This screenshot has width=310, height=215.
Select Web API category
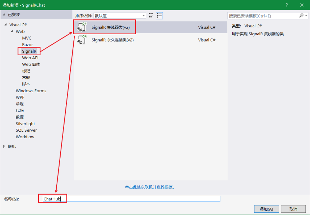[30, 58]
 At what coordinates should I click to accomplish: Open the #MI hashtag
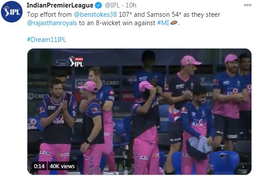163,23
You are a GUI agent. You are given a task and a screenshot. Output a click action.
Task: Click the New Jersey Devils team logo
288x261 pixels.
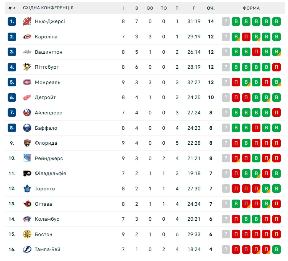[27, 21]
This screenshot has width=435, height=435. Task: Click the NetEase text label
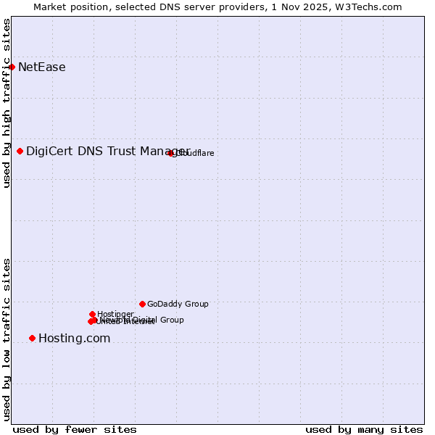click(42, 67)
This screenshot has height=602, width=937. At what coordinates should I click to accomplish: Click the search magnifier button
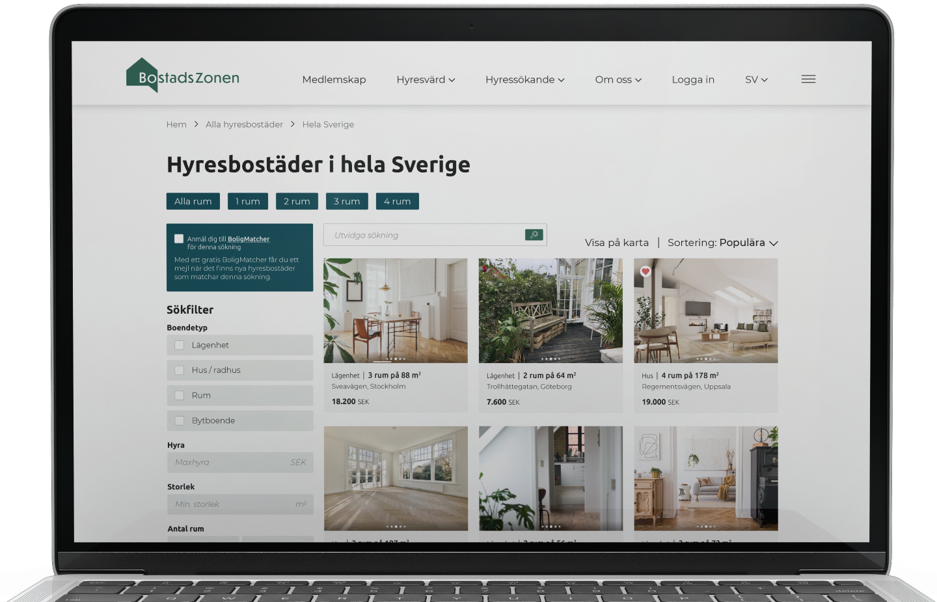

**TRY IT:** Across the whole listing, reproduce each line verbatim and exclude every picture.

**ANSWER TO THE PROBLEM:**
This screenshot has width=310, height=215.
Select Web API category
[30, 58]
 At what coordinates should I click to accomplish: Open the #MI hashtag
163,23
You are a GUI agent. You are given a task and a screenshot. Output a click action.
Task: Click the New Jersey Devils team logo
288x261 pixels.
[27, 21]
This screenshot has width=435, height=435. Task: Click the NetEase text label
click(42, 67)
This screenshot has height=602, width=937. At what coordinates should I click to accomplish: Click the search magnifier button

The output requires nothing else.